Well, it doesn’t matter how you get them. Lewis Hamilton indeed clinched his fourth F1 drivers’ title in this Mexico race. Thought you’d need to be a mystic to have predicted how it was done.
It’s true what they say, motor sport isn’t like other sports. As in this game matters can be turned back to front in a blink. And back to front was literally what we got, as the two world championship protagonists – Lewis’s Mercedes and Sebastian Vettel’s Ferrari – were after one lap respectively last and second last.
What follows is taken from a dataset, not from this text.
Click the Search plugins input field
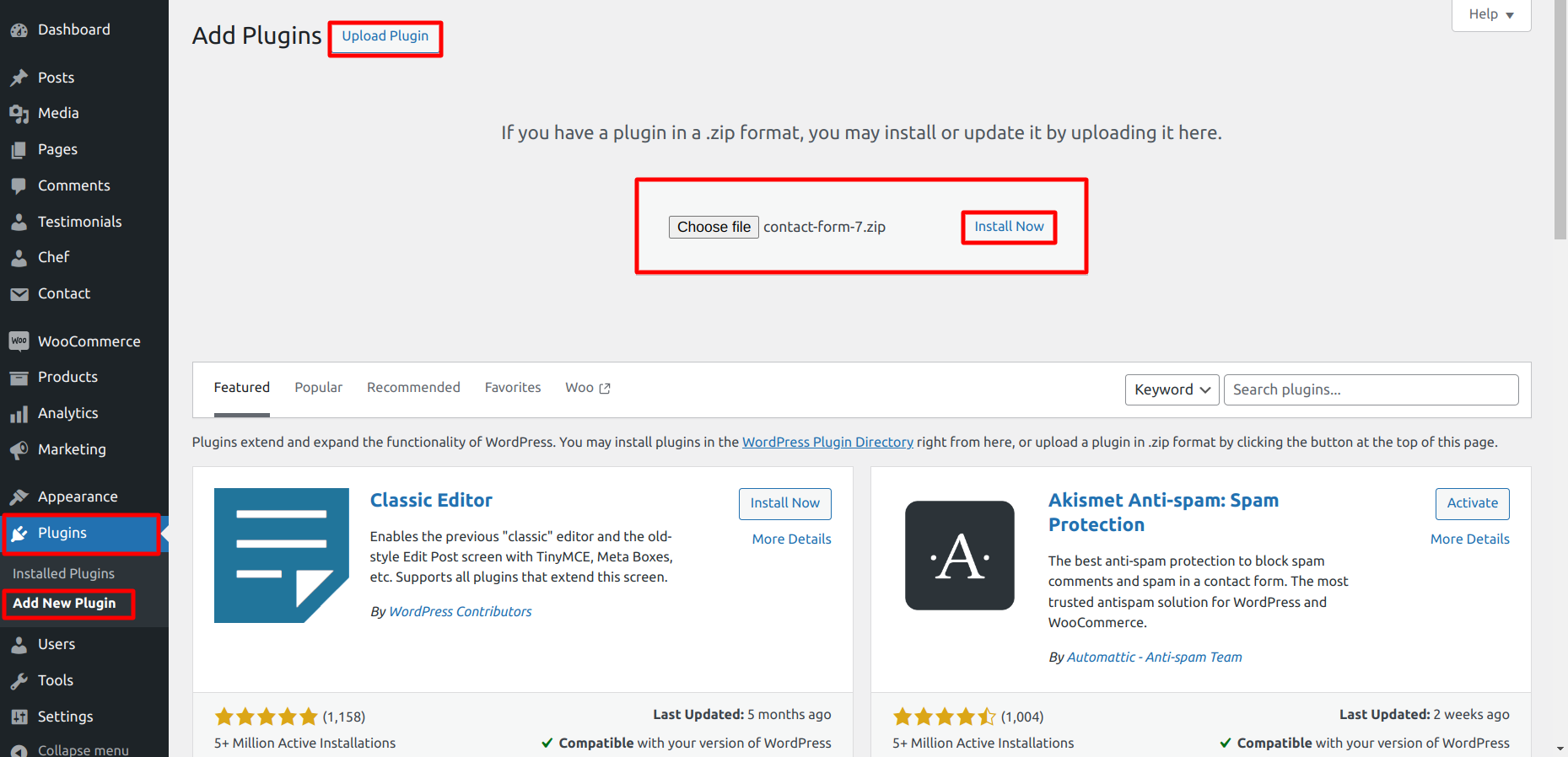Screen dimensions: 1568x757 tap(1371, 389)
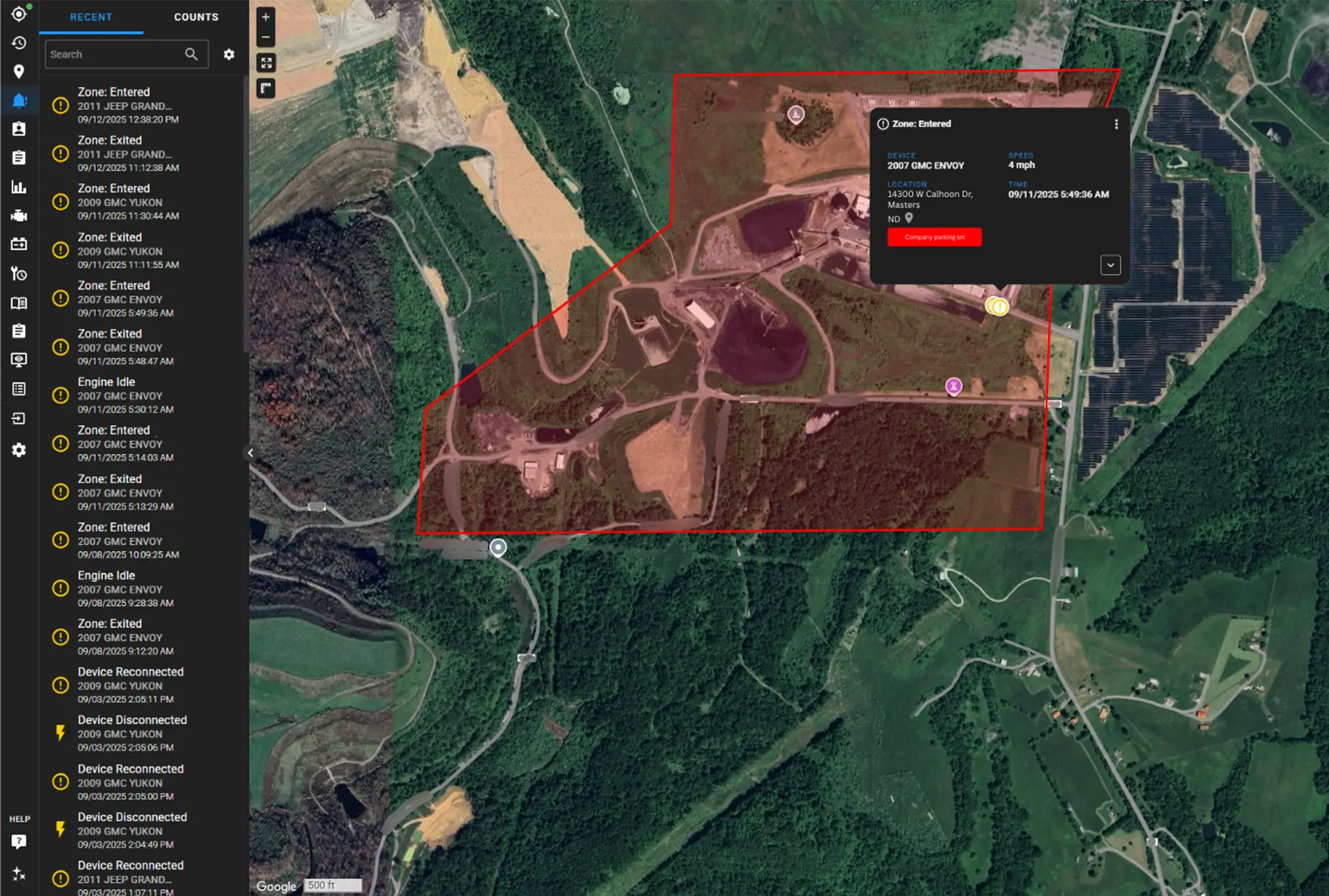1329x896 pixels.
Task: Zoom in using the plus map slider control
Action: [265, 17]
It was the opening corners that did it, the pair plus the conspicuous Max Verstappen arrived there three-abreast. Max in that way of his showed perfect aggression to seize the lead, and amid it all Seb’s front wing made contact with Lewis’s right rear tyre. Seb’s wing was damaged and Lewis’s tyre punctured. Therefore we had the odd sight of both pitting at the end of lap one, with the upshot outlined.
Attack From The Back
The calculations were re-done, and it meant Seb had to come through to second place to halt (or rather delay) Lewis’s title, but with the time lost in the first lap contretemps that never looked likely short of a safety car or lots of unreliability elsewhere. The race therefore was a tense affair awaiting something like this happening, but it never did.
Seb did make smooth progress though and ended up fourth, which in effect was one shy of what he needed as team mate Kimi Raikkonen ahead could have been cleared aside if required.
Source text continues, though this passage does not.